- **KUTIPAN YANG DIBERIKAN**:
Selamat Datang di Web Jendela Keluarga Aris Nurkholis - Ratih Kusuma Wardani

Tuesday, March 11, 2014

Ancaman untuk Penyebar Gosip





"Sesungguhnya orang-orang yang ingin agar (berita) perbuatan yang amat keji itu tersiar di kalangan orang-orang yang beriman, bagi mereka azab yang pedih di dunia dan di akhirat. Dan Allah Mengetahui, sedang kamu tidak mengetahui."
(QS An-Nuur [24]: 19)

Salah satu cara musuh Islam melemahkan dan menghancurkan Islam adalah dengan menyebarkan isu tentang sosok manusia terpandang di kalangan orang beriman.
Di era globalisasi yang ditandai kemajuan teknologi informasi, orang yang berhati busuk dan ingin menyebar gosip atau isu mampu menyebarluaskannya dengan hanya menekan satu tombol.
Ajaran Islam, yang selalu relevan untuk semua tempat dan zaman, sesungguhnya telah mengantisipasi hal ini, di antaranya melalui ayat di atas.

Tuduhan Bohong terhadap Siti Aisyah ra
Ayat di atas masih terkait dengan ayat-ayat sebelum dan sesudahnya yang menyinggung tentang Qishshatu'l Ifki (berita bohong). Dalam berita ini, Ummul Mukminin Siti Aisyah ra dituduh selingkuh dengan sahabat Nabi saw, Shafwan Ibnu Mu'aththal ra, pasca-perang Bani Mushthaliq, Sya'ban 5 H. Biang keladinya adalah kaum munafik sehingga menimbulkan instabilitas di kaum Muslimin (selengkapnya baca QS An-Nuur [24]: 11-26 dan riwayat tentang masalah ini di Tafsir Ibnu Katsir, IV/32-35).

- **MATERI YANG DIBERIKAN**:
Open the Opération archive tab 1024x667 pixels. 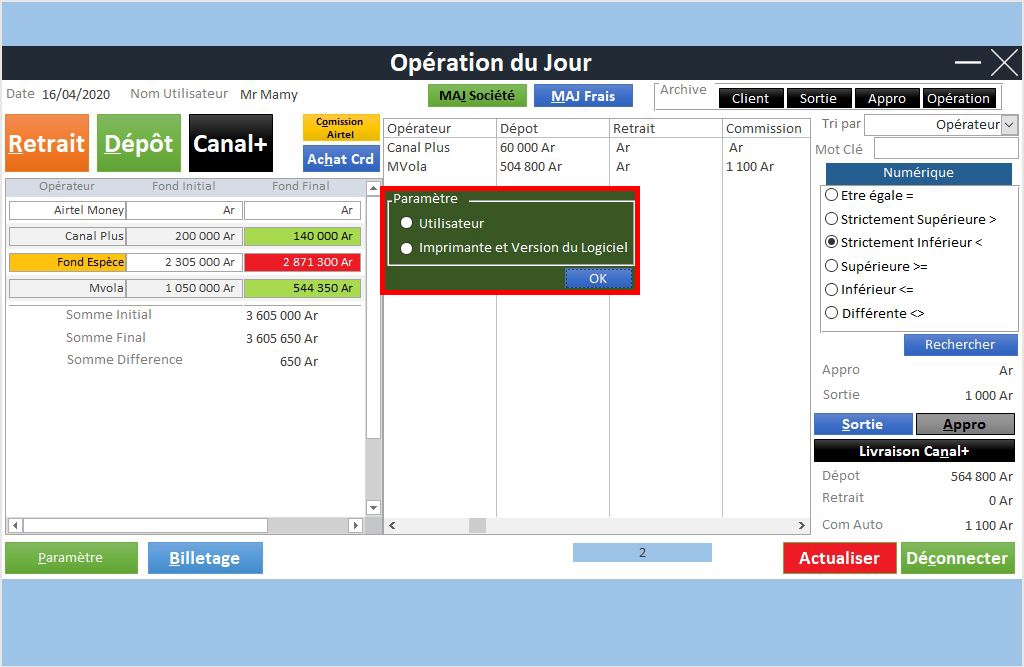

- **TUJUAN PEMBELAJARAN**:
(a) Jawablah pertanyaan berikut berdasarkan kutipan tentang penyebar gosip.
(i) Menurut kutipan, apa salah satu cara musuh Islam melemahkan dan menghancurkan Islam?
(ii) Dengan siapa Siti Aisyah ra dituduh selingkuh?
(iii) Siapa biang keladi berita bohong tersebut?
(b) Perbarui seluruh bagian kutipan dari "Tuesday, March 11, 2014" hingga "kalangan orang beriman.", dengan mengganti "musuh Islam" menjadi "lawan Islam".

- **PEMBAHASAN TUGAS**:
(a)
(i) Dengan menyebarkan isu tentang sosok manusia terpandang di kalangan orang beriman.
(ii) Dengan sahabat Nabi saw, Shafwan Ibnu Mu'aththal ra.
(iii) Kaum munafik.

(b)
Tuesday, March 11, 2014

Ancaman untuk Penyebar Gosip





"Sesungguhnya orang-orang yang ingin agar (berita) perbuatan yang amat keji itu tersiar di kalangan orang-orang yang beriman, bagi mereka azab yang pedih di dunia dan di akhirat. Dan Allah Mengetahui, sedang kamu tidak mengetahui."
(QS An-Nuur [24]: 19)

Salah satu cara lawan Islam melemahkan dan menghancurkan Islam adalah dengan menyebarkan isu tentang sosok manusia terpandang di kalangan orang beriman.